One of the best ways to build resilience to the stresses and strains of everyday life is regular, deep mental relaxation. One version that is very popular today is called Mindfulness. It means consciously paying attention to whatever we are feeling or thinking for a short period of time in a non-judgmental way. Rather than suppressing or trying to ignore our stressful thoughts or not make time to deal with them, we allow them to come into our mind and watch them without trying to ignore them or solve them or even judge them in a forceful way.

An effective combination of supportive techniques can help. Most raise our oxytocin levels.
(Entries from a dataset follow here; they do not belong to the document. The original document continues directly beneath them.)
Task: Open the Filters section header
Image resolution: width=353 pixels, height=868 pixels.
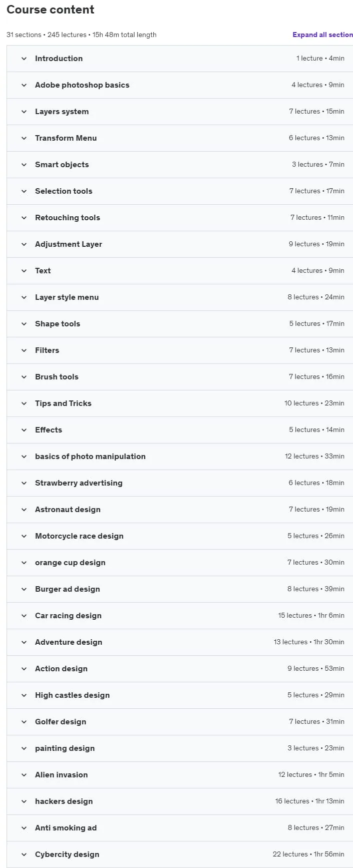Action: click(x=180, y=350)
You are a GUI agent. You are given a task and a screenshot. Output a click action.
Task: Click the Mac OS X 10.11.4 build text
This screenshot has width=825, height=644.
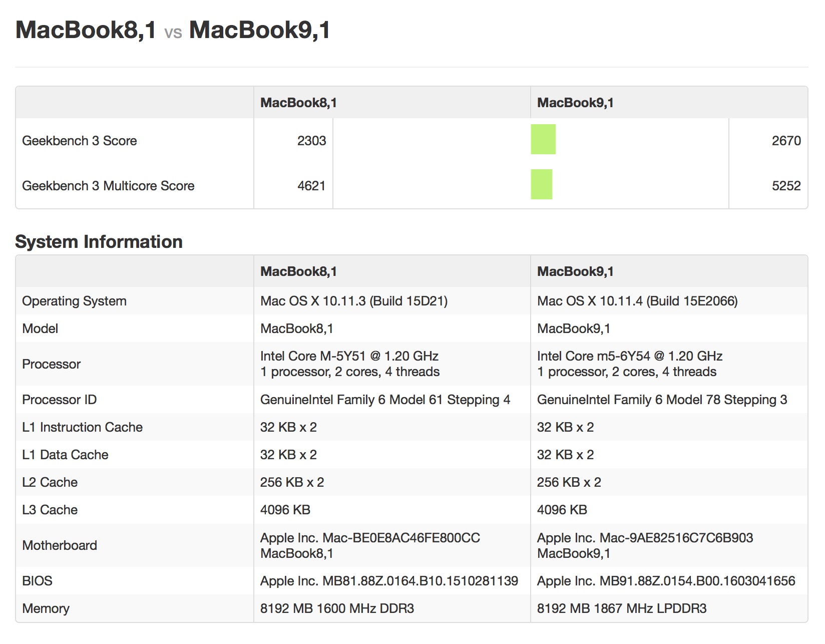click(637, 301)
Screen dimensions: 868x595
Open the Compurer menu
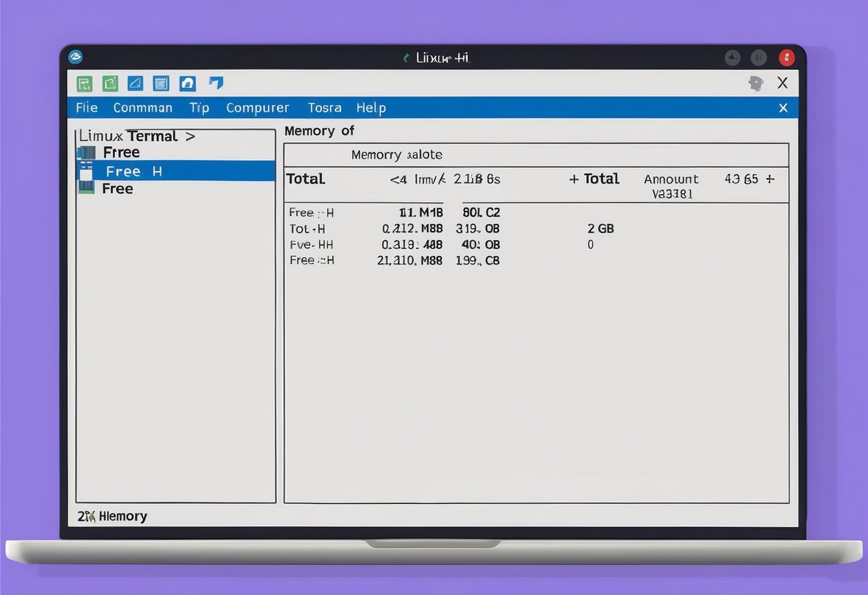(258, 107)
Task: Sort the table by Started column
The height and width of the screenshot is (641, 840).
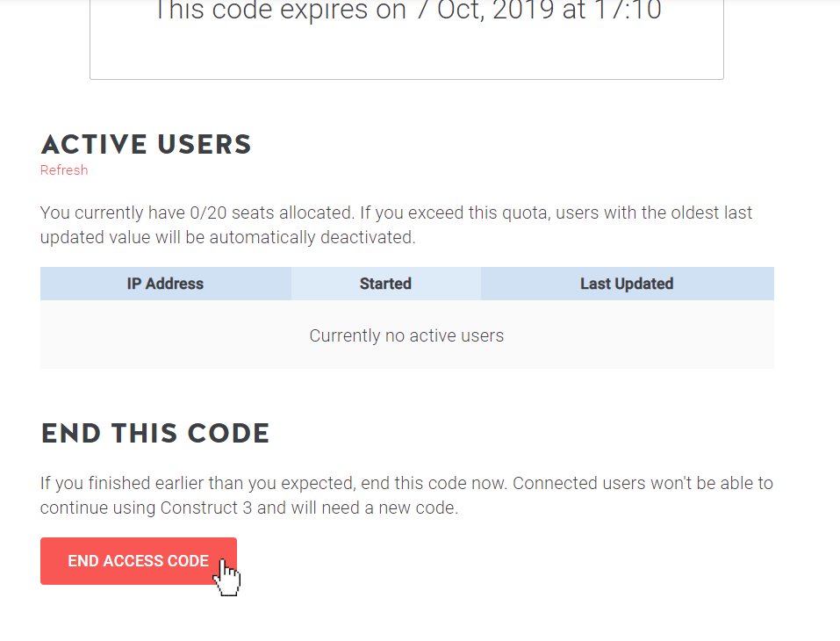Action: click(x=385, y=283)
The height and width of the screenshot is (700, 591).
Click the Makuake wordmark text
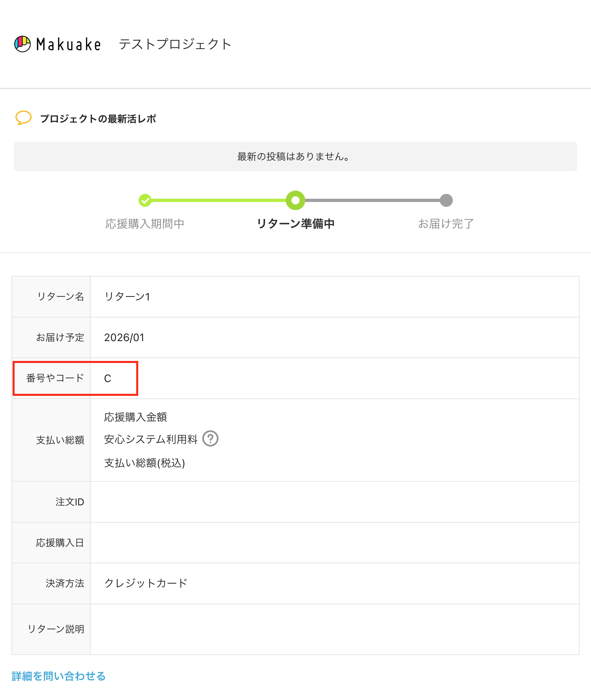point(69,45)
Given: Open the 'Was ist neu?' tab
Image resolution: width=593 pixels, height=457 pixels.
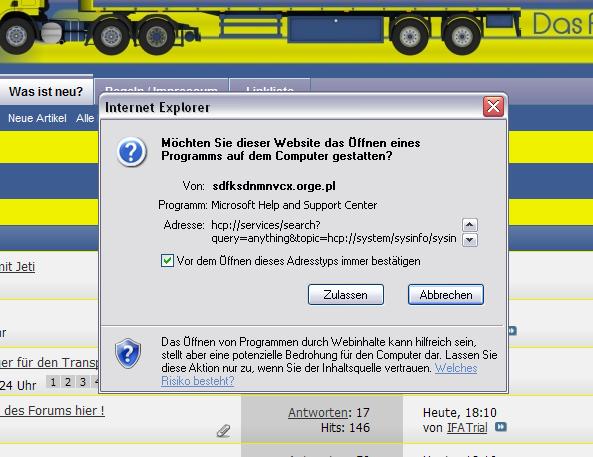Looking at the screenshot, I should [46, 91].
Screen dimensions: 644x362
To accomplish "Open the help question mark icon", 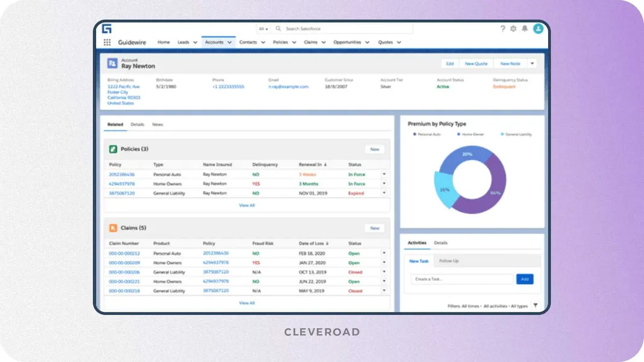I will pyautogui.click(x=502, y=29).
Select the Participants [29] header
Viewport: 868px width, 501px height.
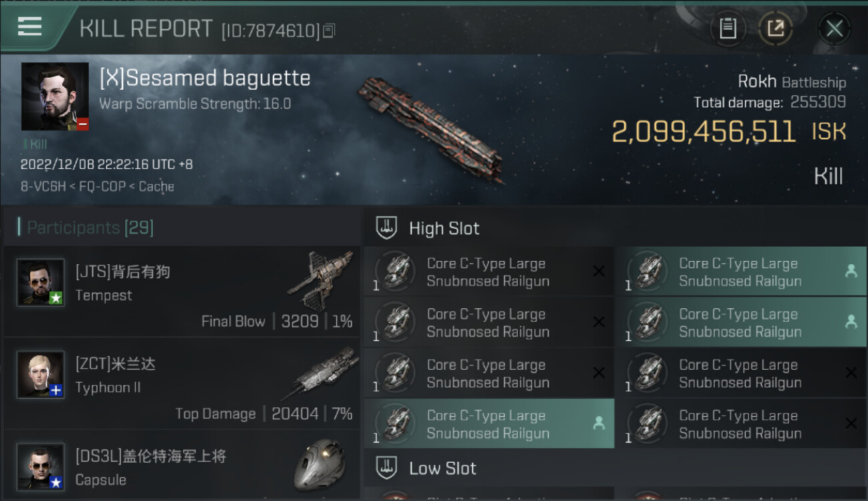tap(90, 228)
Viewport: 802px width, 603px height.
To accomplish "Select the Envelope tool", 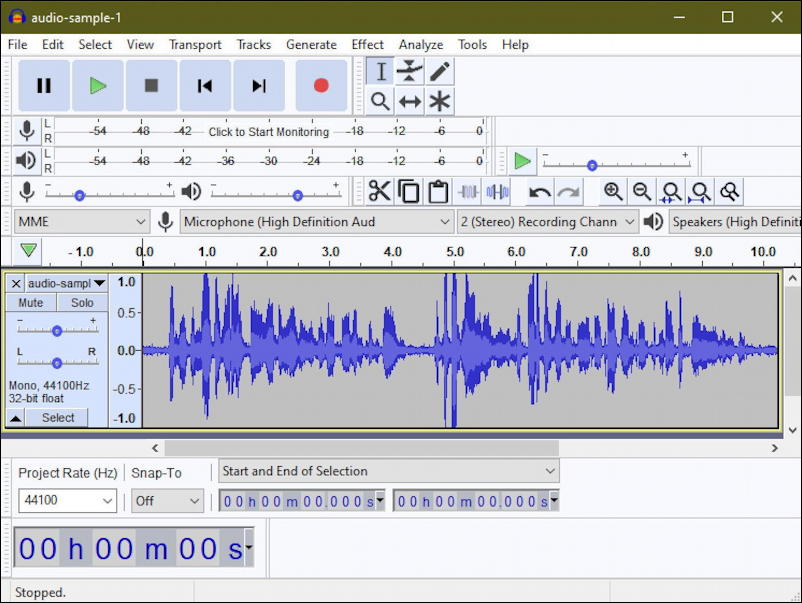I will click(408, 70).
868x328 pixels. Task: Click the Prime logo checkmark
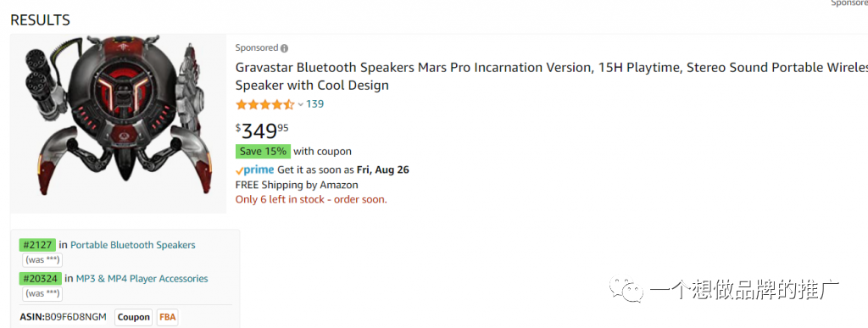[239, 170]
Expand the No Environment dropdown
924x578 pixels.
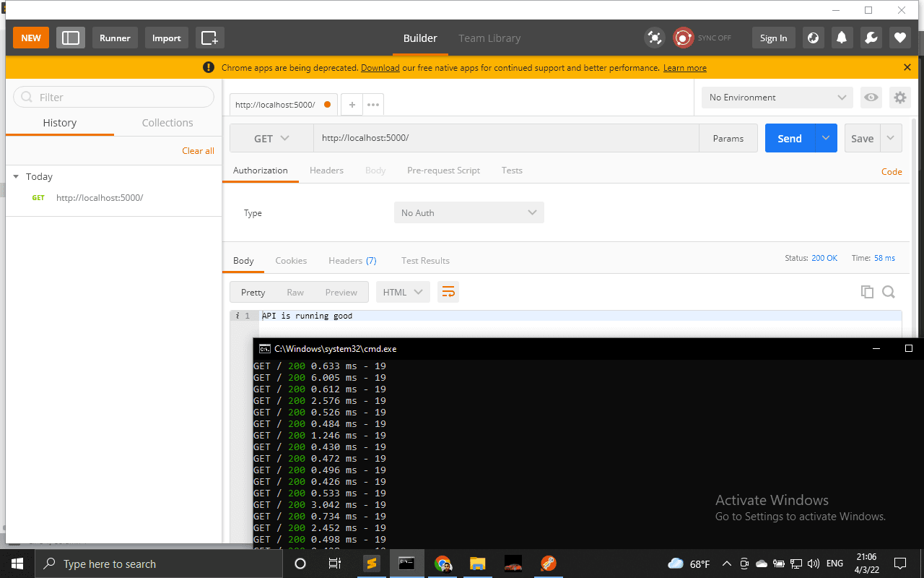777,98
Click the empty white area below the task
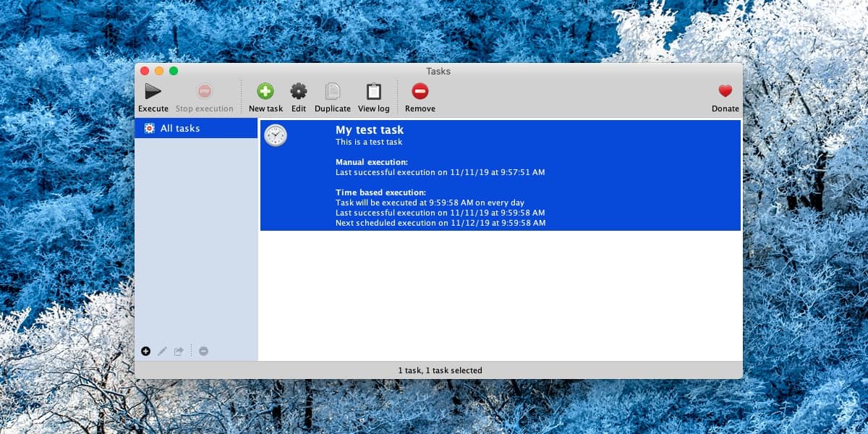The width and height of the screenshot is (868, 434). pyautogui.click(x=501, y=295)
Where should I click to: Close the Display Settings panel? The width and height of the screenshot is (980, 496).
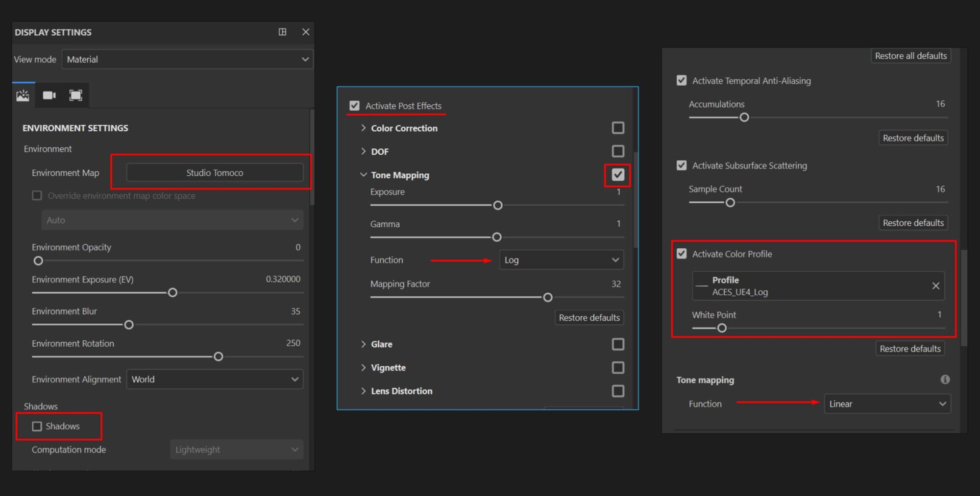click(x=306, y=32)
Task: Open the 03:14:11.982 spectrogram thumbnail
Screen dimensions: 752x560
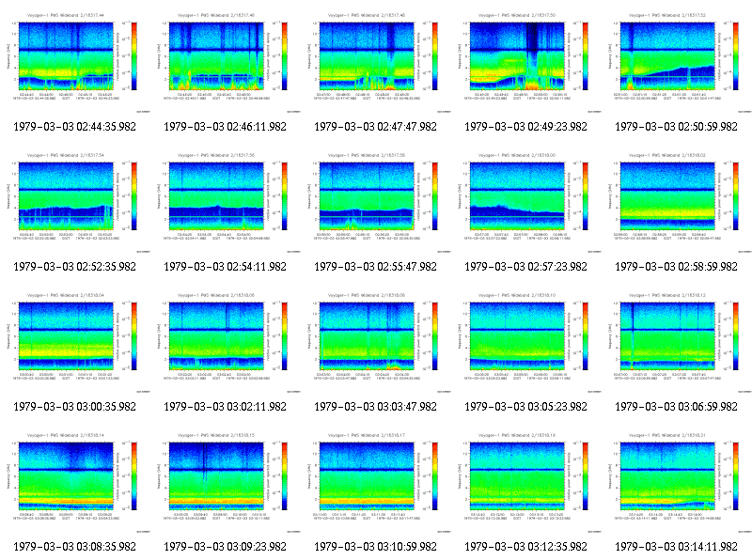Action: 677,480
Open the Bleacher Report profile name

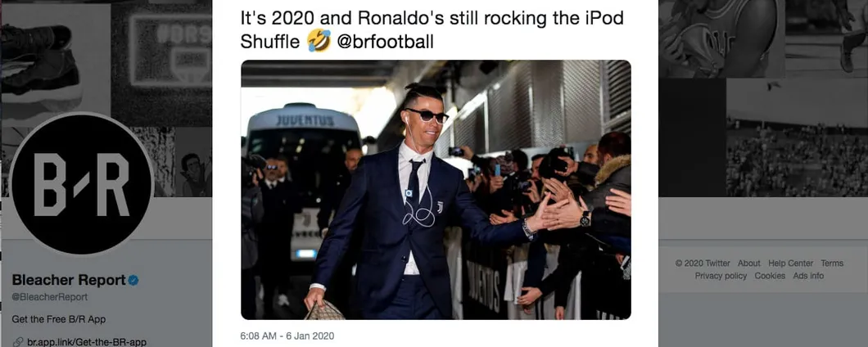click(x=69, y=280)
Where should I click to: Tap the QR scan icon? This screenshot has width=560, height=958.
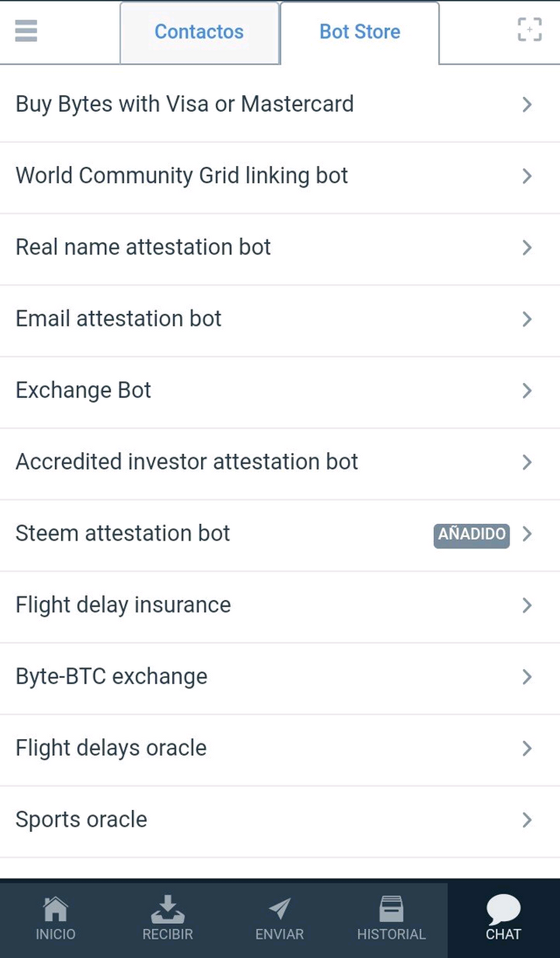[x=529, y=30]
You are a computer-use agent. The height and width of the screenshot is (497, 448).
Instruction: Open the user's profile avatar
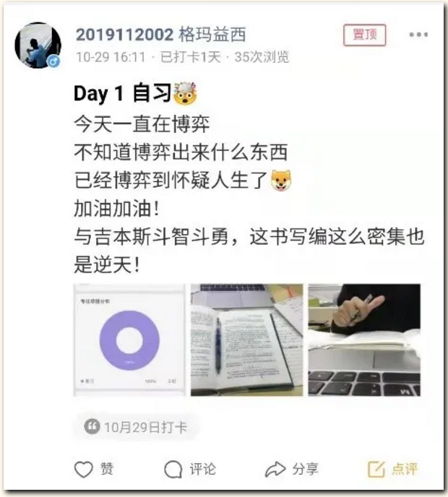[x=38, y=45]
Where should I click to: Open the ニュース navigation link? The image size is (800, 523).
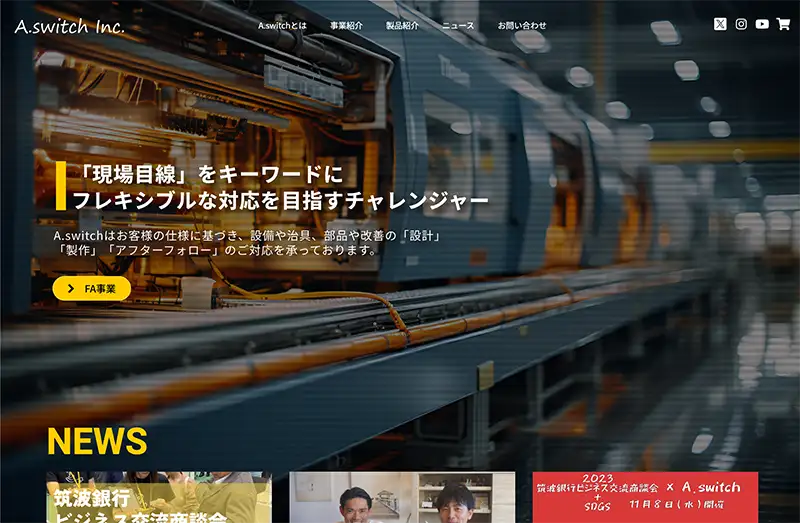(458, 25)
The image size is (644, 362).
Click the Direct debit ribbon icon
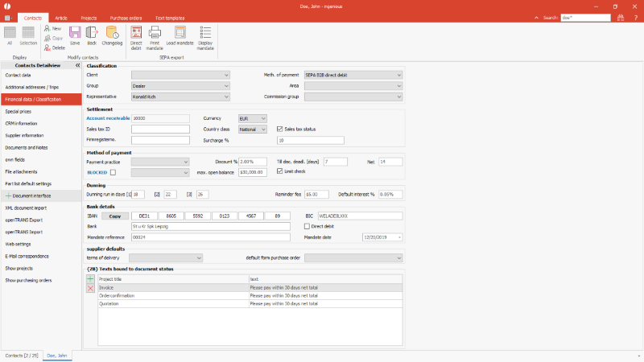tap(136, 36)
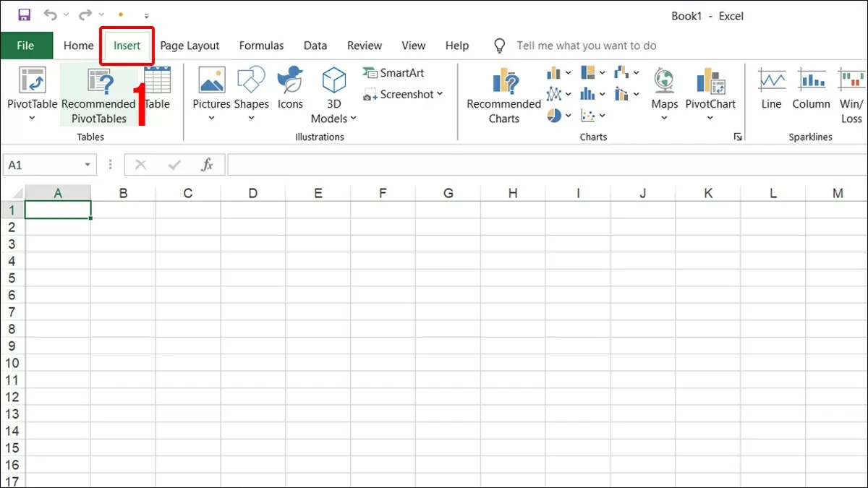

Mindfulness works well in combination with Cognitive Behavioural Therapy (CBT). Where CBT  works at the conscious, rational level to change negative habits of thought and perception, mindfulness meditation works at the deeper unconscious, non verbal level.

Motivational Interviewing (MI) has also proven useful in helping to support teenage drug users to become abstinent by encouraging helpful insights.

Mindfulness stress reduction programme

Thoughts are not who we are. They are changeable and dynamic. We can control them; they do not have to control us. They often become habits of thinking but we can change them  if they are not bringing us peace and contentment when we become aware of them. Thoughts are powerful in that they change the type of neurochemicals we produce in our brain and can, over time with enough repetition, affect its very structure. Mindfulness is a great way of letting us become aware of these subconscious  emotional drivers and how they are influencing our moods and feelings. We can take back control.

A Harvard Medical School study showed the following results where the subjects had been doing an average of 27 minutes mindfulness exercises per day:

• MRI scans showed decreased grey matter (nerve cells) in amygdala (anxiety)

• Increased grey matter in hippocampus – memory and learning

• Produced psychological benefits that persist throughout the day

• Reported reductions in stress

Use our free deep relaxation exercises to help you relax and rewire your brain. By reducing the production of stress neurochemicals, you allow your body to heal and your mind to use the energy for helpful insights and new ideas.

This first one is just under 3 minutes long and will take you away to a sunny beach. It instantly improves the mood.

This second one will help you release tension in your muscles. It takes about 22.37 minutes but can feel like just 5.

This third one is to relax the mind without showing any signs of physical movement so you can do it on the train or when others are around. It lasts 18.13 minutes.

This fourth one is 16.15 minutes long and takes you on a magical trip in a cloud. Very relaxing.

Our final meditation last just over 8 minutes and helps you visualise things you want to achieve in your life.

It is best to do a deep relaxation exercise first thing in the morning or late afternoon. Leave at least an hour after eating or do it before meals so that the process of digestion does not interfere with your relaxation. It is usually best to do it sitting upright on a chair with your spine straight but some people prefer doing it lying down. The only risk then is that you might fall asleep. You want to stay conscious so that you can release the stressful thoughts consciously. It is not hypnosis, you stay in control.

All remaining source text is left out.